(Exercise data begins)

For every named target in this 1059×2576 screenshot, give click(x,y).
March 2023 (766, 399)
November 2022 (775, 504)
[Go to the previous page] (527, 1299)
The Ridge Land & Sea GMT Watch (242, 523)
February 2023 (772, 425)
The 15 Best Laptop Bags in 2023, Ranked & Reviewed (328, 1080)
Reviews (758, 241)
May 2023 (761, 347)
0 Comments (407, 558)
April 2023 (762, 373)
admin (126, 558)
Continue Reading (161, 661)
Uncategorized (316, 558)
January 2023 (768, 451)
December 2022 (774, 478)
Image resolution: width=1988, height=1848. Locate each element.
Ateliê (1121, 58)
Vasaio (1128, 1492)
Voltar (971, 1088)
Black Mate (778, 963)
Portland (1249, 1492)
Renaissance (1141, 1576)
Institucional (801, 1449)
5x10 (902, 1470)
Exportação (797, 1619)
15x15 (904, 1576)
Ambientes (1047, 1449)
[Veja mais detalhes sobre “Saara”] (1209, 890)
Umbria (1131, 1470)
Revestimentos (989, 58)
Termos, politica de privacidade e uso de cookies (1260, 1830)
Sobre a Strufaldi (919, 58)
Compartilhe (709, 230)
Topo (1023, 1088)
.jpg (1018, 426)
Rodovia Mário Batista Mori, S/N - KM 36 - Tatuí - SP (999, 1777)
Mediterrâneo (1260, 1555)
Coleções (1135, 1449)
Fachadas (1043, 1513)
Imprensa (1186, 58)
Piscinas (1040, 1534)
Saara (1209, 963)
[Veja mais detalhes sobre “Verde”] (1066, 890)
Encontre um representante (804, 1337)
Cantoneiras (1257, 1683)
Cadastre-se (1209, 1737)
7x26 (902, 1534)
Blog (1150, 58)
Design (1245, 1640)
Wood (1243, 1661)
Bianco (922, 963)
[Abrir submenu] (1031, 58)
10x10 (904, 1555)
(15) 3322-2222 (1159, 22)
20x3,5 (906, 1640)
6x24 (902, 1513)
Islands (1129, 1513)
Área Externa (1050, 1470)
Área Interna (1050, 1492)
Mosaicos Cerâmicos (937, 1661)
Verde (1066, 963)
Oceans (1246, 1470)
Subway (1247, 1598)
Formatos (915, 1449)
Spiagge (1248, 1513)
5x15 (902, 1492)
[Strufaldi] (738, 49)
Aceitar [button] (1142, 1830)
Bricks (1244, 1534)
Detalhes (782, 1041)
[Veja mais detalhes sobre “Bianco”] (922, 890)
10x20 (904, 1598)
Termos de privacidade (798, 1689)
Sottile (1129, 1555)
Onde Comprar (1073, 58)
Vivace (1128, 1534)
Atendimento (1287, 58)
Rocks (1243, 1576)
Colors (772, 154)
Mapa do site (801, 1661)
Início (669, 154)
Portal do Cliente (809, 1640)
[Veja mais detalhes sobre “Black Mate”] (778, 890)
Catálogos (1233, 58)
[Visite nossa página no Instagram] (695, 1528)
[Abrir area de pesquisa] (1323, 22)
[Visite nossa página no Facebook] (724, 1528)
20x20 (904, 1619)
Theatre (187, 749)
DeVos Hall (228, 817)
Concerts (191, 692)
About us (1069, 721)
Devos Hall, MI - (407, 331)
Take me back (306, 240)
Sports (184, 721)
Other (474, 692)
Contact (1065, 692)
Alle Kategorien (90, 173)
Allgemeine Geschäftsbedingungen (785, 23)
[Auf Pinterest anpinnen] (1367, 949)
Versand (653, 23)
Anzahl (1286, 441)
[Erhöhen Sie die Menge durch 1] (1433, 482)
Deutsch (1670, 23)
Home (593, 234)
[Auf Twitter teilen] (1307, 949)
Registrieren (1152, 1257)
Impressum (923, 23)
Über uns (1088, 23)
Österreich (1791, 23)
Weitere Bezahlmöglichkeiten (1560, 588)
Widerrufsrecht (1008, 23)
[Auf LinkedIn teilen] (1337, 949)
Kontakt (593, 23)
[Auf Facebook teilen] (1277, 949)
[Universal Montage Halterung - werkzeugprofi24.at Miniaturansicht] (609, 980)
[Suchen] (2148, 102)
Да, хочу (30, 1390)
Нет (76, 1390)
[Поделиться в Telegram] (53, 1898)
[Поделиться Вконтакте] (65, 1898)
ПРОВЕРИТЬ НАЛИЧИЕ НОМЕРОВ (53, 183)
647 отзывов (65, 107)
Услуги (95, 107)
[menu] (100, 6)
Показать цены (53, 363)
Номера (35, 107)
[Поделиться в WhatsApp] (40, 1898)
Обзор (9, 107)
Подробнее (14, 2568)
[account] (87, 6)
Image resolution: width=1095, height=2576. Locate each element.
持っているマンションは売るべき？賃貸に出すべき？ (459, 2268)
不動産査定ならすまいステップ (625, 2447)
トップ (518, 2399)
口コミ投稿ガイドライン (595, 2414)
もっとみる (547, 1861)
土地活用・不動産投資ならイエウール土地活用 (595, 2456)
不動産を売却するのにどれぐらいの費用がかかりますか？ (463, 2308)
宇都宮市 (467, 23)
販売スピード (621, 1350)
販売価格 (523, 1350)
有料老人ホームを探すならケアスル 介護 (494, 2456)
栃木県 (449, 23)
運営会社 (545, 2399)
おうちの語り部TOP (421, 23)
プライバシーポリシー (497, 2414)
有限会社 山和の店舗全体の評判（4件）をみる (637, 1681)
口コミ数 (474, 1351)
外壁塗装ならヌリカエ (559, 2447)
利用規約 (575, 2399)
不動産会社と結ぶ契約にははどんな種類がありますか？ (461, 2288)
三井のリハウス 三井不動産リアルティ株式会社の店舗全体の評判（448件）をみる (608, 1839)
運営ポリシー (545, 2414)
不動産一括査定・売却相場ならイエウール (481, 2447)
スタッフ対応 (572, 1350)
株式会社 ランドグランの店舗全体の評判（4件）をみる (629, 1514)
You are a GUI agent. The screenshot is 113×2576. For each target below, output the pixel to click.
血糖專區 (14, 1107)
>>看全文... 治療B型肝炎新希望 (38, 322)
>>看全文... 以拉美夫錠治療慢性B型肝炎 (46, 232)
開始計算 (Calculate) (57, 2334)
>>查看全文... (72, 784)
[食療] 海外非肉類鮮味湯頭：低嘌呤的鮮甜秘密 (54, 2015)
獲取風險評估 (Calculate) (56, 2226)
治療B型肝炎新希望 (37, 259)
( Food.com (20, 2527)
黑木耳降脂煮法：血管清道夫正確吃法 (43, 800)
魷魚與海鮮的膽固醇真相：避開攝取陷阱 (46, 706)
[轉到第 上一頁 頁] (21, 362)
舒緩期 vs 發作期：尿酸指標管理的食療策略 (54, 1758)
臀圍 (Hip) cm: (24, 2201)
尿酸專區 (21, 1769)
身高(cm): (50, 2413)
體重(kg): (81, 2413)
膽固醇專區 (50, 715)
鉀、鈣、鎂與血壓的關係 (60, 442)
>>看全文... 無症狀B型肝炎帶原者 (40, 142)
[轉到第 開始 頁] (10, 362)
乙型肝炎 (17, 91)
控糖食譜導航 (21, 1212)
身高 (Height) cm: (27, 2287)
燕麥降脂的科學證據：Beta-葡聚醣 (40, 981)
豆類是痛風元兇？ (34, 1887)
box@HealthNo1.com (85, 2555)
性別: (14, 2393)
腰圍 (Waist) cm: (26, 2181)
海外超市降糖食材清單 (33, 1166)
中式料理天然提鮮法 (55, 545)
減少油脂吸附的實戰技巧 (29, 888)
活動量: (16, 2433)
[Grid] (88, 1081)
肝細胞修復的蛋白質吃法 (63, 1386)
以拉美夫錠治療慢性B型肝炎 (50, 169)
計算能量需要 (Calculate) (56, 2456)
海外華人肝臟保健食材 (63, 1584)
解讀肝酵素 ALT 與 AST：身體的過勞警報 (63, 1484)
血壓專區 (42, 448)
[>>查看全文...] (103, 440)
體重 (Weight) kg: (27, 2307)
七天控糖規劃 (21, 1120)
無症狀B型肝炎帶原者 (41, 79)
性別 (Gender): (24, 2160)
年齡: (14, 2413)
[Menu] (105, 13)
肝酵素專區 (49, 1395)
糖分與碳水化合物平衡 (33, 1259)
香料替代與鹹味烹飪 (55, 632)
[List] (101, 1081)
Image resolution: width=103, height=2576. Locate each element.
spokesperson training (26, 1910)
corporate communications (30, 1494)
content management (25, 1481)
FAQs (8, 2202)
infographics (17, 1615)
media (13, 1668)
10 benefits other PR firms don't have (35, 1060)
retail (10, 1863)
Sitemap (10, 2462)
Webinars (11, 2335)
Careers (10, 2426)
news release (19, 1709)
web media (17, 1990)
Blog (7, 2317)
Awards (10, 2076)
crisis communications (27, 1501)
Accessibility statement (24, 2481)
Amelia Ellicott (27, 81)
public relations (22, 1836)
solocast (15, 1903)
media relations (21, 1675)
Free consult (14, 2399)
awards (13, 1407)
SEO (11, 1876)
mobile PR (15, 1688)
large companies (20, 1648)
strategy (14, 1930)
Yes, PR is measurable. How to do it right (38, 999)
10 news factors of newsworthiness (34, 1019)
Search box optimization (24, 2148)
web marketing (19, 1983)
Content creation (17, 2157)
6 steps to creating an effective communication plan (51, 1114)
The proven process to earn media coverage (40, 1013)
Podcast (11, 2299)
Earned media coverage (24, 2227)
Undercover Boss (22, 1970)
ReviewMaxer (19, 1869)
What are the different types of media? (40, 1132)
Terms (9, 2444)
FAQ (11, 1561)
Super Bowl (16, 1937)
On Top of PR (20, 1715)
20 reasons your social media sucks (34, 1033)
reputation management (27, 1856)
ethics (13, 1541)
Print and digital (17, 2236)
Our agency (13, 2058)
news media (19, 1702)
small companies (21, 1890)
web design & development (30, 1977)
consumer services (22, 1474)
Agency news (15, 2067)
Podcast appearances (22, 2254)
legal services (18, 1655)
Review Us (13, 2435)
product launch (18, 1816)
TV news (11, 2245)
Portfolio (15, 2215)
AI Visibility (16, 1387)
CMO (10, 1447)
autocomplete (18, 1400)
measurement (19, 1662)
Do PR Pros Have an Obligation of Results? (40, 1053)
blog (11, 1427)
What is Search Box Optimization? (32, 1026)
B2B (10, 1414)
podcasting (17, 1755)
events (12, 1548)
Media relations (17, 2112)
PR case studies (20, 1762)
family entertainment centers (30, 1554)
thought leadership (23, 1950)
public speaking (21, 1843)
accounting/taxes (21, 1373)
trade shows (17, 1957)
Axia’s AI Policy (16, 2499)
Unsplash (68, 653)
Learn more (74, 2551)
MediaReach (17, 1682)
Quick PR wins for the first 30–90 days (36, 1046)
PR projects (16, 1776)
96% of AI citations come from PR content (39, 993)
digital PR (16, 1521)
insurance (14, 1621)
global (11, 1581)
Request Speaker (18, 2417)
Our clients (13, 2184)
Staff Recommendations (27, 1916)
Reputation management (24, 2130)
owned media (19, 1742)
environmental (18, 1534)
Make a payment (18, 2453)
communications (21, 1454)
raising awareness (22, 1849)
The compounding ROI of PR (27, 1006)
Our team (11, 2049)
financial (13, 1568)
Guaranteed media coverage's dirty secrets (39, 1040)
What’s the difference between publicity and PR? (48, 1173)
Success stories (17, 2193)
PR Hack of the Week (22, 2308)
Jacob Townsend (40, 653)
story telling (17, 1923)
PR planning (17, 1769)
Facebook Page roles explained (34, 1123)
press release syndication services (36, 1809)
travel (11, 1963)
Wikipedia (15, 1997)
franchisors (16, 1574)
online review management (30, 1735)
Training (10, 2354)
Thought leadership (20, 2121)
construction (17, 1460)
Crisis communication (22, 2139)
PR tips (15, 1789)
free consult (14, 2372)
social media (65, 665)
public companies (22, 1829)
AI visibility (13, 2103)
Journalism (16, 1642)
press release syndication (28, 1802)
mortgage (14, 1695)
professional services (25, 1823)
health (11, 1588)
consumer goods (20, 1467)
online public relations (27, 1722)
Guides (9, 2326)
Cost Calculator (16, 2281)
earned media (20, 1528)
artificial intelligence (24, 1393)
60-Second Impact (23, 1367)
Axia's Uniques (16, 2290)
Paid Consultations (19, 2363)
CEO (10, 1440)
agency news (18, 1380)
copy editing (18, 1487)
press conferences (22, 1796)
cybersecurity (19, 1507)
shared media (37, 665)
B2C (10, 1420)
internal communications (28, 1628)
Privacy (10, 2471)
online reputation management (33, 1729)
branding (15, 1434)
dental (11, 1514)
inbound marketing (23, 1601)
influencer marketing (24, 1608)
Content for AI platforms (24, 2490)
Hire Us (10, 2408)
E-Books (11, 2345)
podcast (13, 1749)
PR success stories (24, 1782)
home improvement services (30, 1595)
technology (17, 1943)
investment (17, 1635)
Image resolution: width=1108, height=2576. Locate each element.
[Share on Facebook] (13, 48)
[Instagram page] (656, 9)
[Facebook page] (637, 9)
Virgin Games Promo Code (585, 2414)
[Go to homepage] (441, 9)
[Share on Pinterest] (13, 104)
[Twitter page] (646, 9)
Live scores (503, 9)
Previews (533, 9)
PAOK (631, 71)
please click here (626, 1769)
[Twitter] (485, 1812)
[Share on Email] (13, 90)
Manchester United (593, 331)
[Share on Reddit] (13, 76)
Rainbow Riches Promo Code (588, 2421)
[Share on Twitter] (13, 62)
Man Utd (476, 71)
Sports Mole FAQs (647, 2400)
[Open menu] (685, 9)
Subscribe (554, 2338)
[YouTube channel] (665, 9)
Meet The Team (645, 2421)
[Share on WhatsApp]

(Exercise data ends)

> Exercise instructions:
Which lines of the data include the string "Code"? Copy each of them.

> Exercise result:
Virgin Games Promo Code (585, 2414)
Rainbow Riches Promo Code (588, 2421)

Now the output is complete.